Actually, people do go outside a lot.
Let’s say people have half of their interactions outside. If so, this implies an outdoor transmission rate of 0.012%, or about 1 in 8250. If only 20% of interactions are outside, it is about 1 in 2000.
That’s the risk of transmission given some outdoor contact with an infected person. Again, here we are thinking about the risk of transmission with more sustained contact — passing someone on the street has a risk of, basically, zero.
To then think about the risk of infection from being outside unmasked, you want to think about the risk associated with the people you interact with (or your kids interact with). Case rates are down a lot, although as people have noted, the cases we do have are largely in unvaccinated people. What share of the population of people running around outside are unvaccinated and carrying COVID-19? It’s almost certainly less than 1% in most areas of the US.
If you combine a 1% COVID-19 rate with a 1 in 2000 transmission rate, that gives a risk of 1 in 200,000.

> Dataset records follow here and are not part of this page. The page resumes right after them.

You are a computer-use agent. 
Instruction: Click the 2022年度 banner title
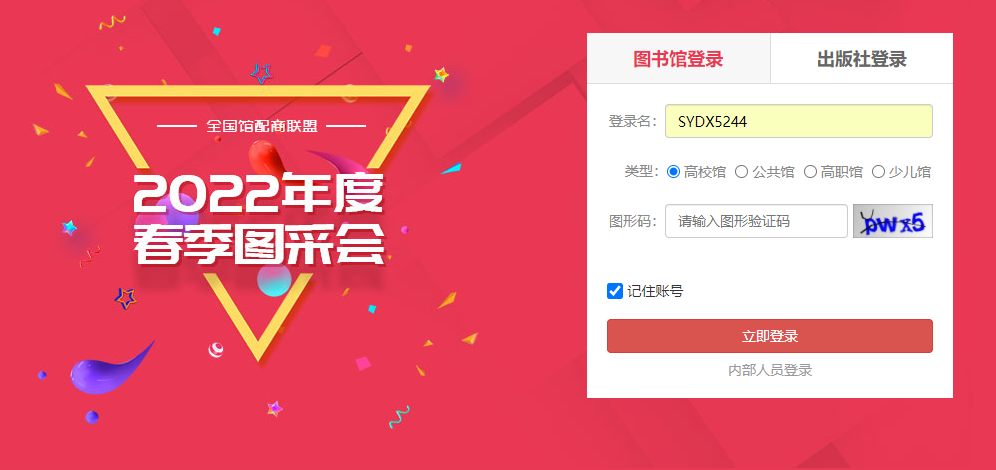tap(259, 194)
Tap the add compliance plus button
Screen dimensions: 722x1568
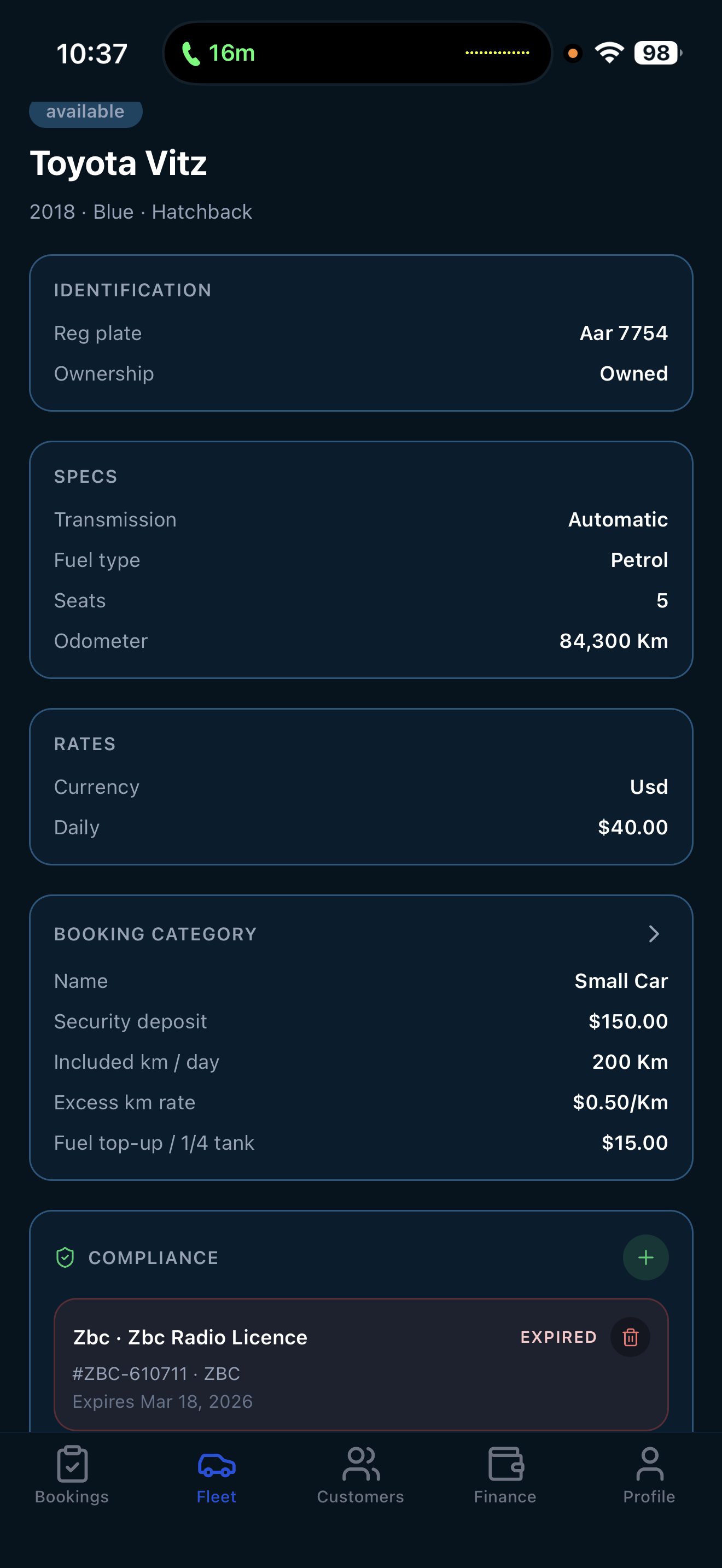[645, 1257]
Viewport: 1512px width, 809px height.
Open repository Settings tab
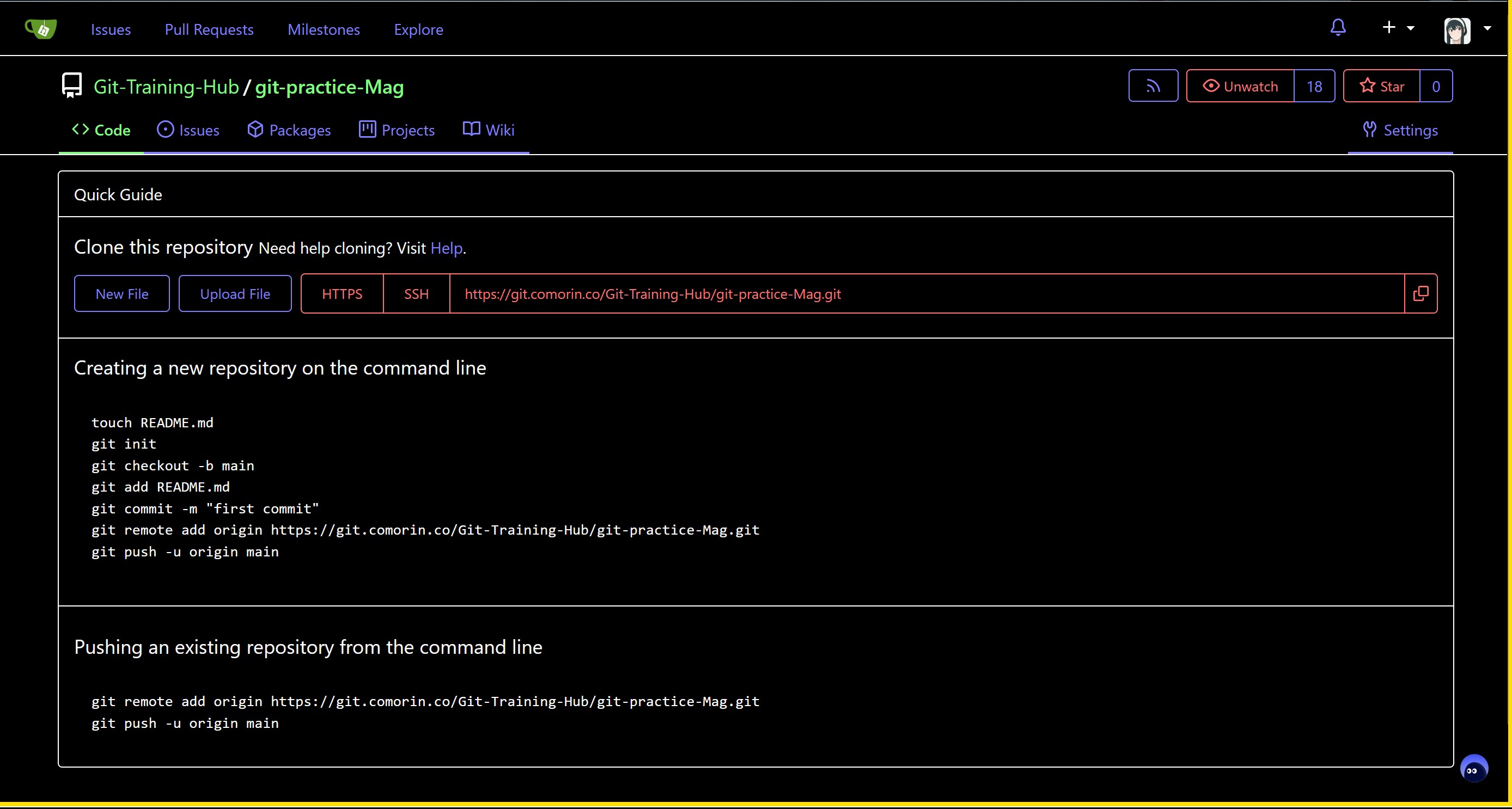(x=1400, y=130)
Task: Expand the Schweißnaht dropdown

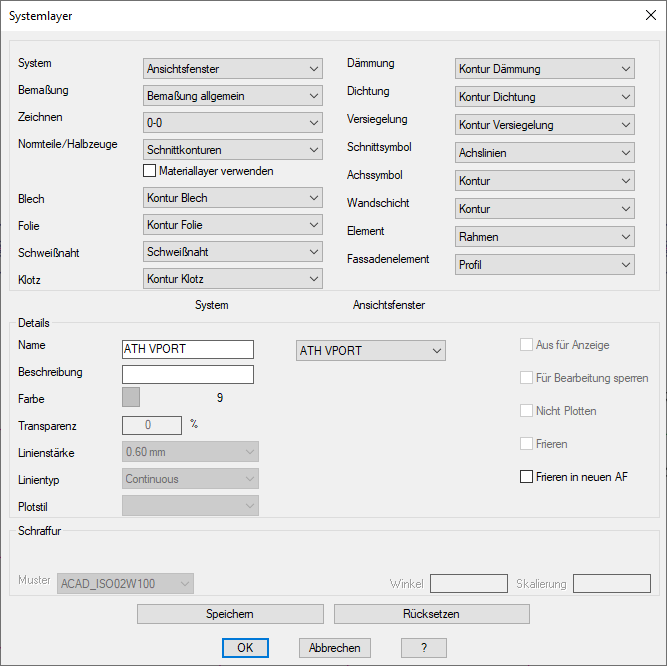Action: point(232,252)
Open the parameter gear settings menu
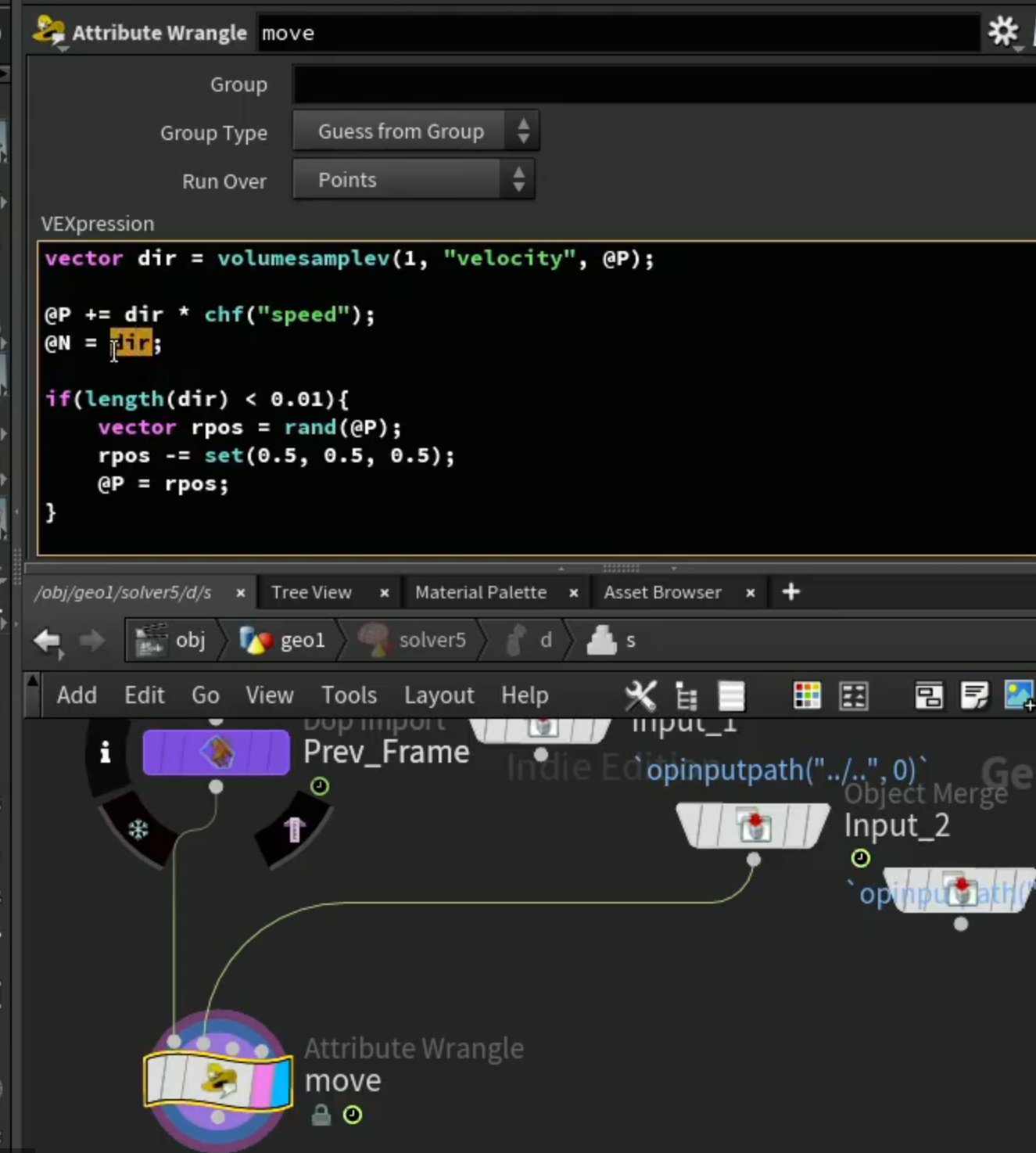The image size is (1036, 1153). [x=1002, y=32]
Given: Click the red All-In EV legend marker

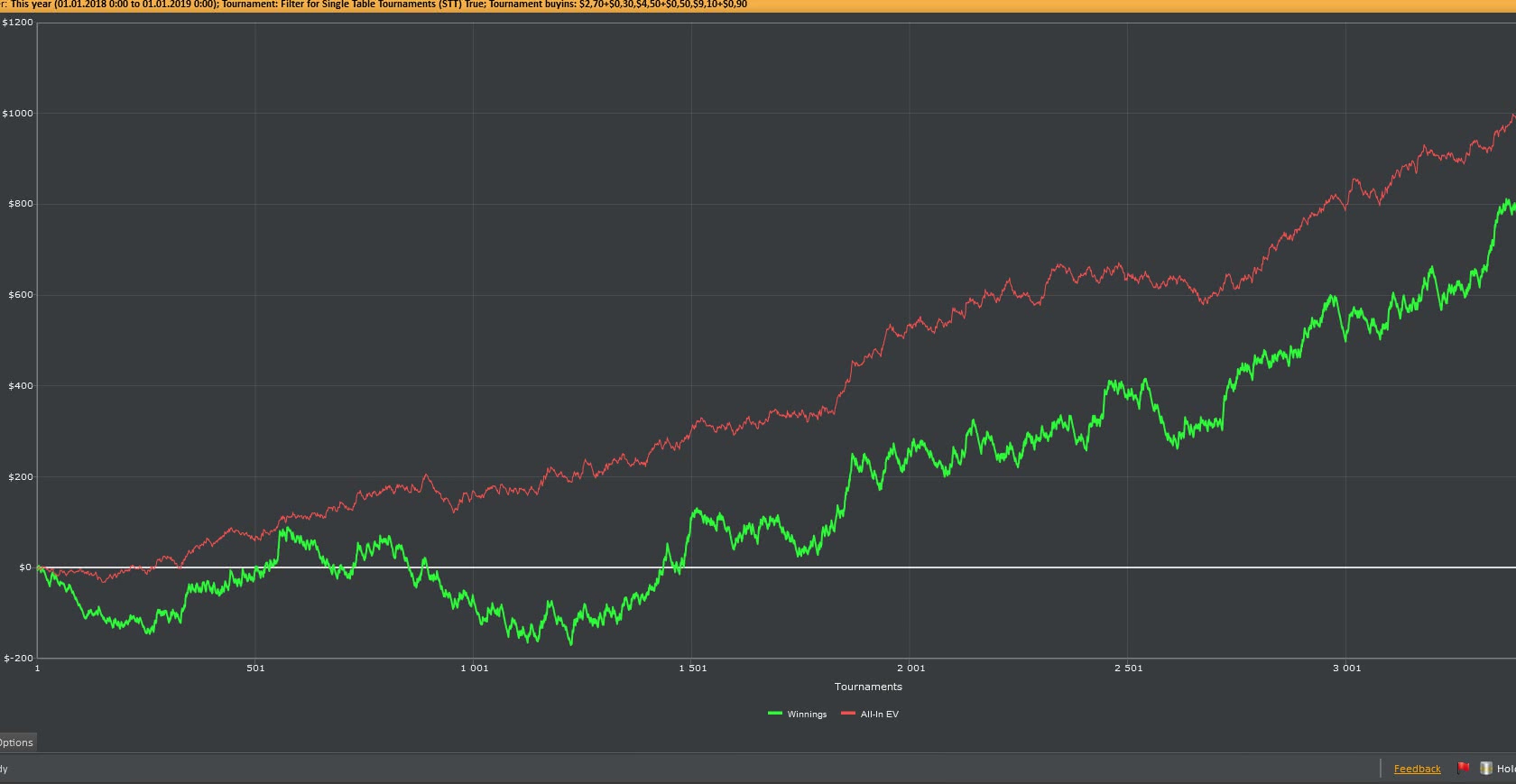Looking at the screenshot, I should pos(848,714).
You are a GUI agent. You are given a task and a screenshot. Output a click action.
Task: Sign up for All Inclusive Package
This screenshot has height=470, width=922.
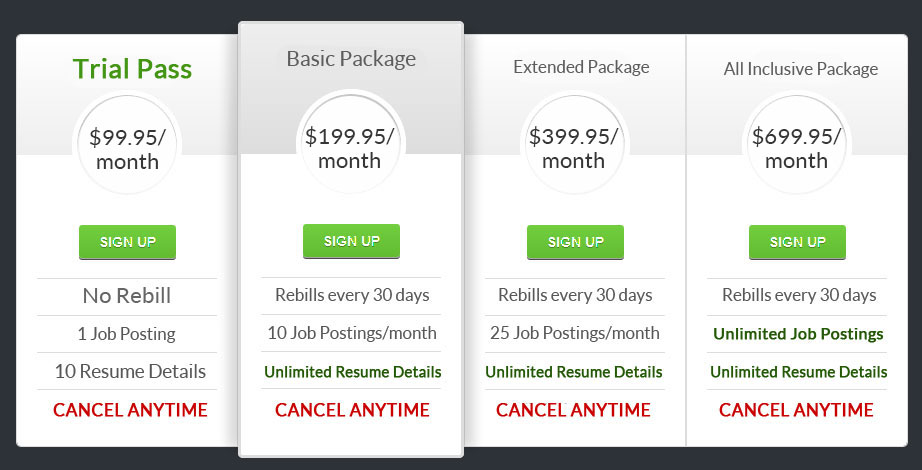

Read that as: the risk of an unvaccinated person getting COVID from any particular sustained outdoor interaction is 1 in 200,000.
Probabilities like this are hard to think about because they are so small. One way to think about it: if you had 5 outdoor interactions a day, you’d expect to be infected once every 109 years.
These numbers could be higher or lower if you assume higher or lower indoor transmission rates or case rates, or base your calculations on different assumptions about numbers of interactions inside versus outside. And these numbers are all approximate, estimates. My econometrics friends (and my husband) would tell me, I am sure, that “the confidence interval is close to the real line” (this is 100% how conversations go in my house).
But with virtually any set of assumptions, the combination of the very low transmission rate outside and the low COVID-19 case rate in the US, means that outdoor activities are really, really, really, really low risk even without masks.
Yes, wearing masks isn’t a huge deal! But it is also not no deal. It’s harder to hear people. It gets hot. If it helps protect people, I am optimistic my six year old can wear a mask playing tennis in 90 degrees at summer camp. However, the evidence simply doesn’t suggest it protects him or anyone else to a meaningful degree.
Totally in the weeds: the right hand side is 0.00101 which is 1 divided by 999, not 1 over 1000 because I’m dividing outdoor by indoor and not outdoor by total, and assuming the outdoor is 1 in 1000 total.